1. The heavy metal degradation resistant bacillus tropicalis for used oil has the preservation number of GDMCC No: 61680.

2. the use of bacillus tropicalis according to claim 1, wherein the bacillus tropicalis is used for degrading used oil in an environment polluted by heavy metals.

3. The use of bacillus tropicalis according to claim 2, wherein the bacillus tropicalis can grow and degrade used oil with a maximum degradation concentration of 2089mg/L using the used oil as a sole carbon source.

4. The use of a tropical bacillus according to claim 2, wherein the tropical bacillus can grow in LB media containing 535mg/LCr (vi), 120mg/LCd (ii), 230mg/LCu (ii), and 200mg/LPb (ii), respectively, in an environment of 35 ℃.

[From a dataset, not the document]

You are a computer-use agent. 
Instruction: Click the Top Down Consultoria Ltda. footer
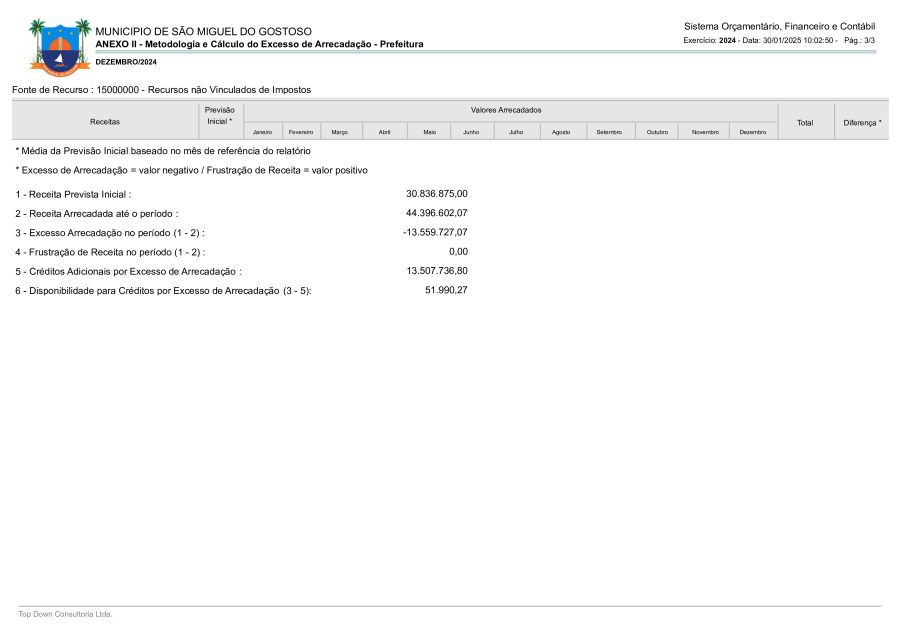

5. The use of the Bacillus tropicalis according to claim 2, wherein the initial oil content in the mineral salt medium is 502mg/L, the fermentation broth of the Bacillus tropicalis is inoculated with 10% of the oil content, the oil content is cultured at 35 ℃, and the degradation rate of the used oil reaches 79.00% after 168 hours when 10mg/LPb (II), 1mg/LCd (II) and 10mg/L Cu (II) coexist; when 10mg/L Cr (VI), 1mg/L Cd (II) and 10mg/L Cu (II) coexist, the degradation rate of the used oil reaches 74.56% after 168 hours.

6. The use of a Bacillus tropicalis according to claim 2, wherein the initial oil content in the mineral salt medium is 498mg/L, the fermentation broth of the Bacillus tropicalis is inoculated at 10% and then cultured at 35 ℃, and the degradation rate of the used oil reaches 94.56% after 120h when 10mg/L Cr (VI) and 1mg/LCd (II) coexist; when 10mg/L Cu (II) and 1mg/L Cd (II) coexist, the degradation rate of the used engine oil reaches 84.20% after 120 hours; when 10mg/L Pb (II) and 10mg/L Cu (II) coexist, the degradation rate of the used oil reaches 78.59% after 144 hours.

7. The use of the bacillus tropicalis according to claim 2, wherein the initial oil content is about 9007-10804 mg/kg, the oil content can be controlled within 900mg/kg after spreading 8% (v/m) of the bacillus tropicalis fermentation broth and treating for 75-105 days at 35 ℃.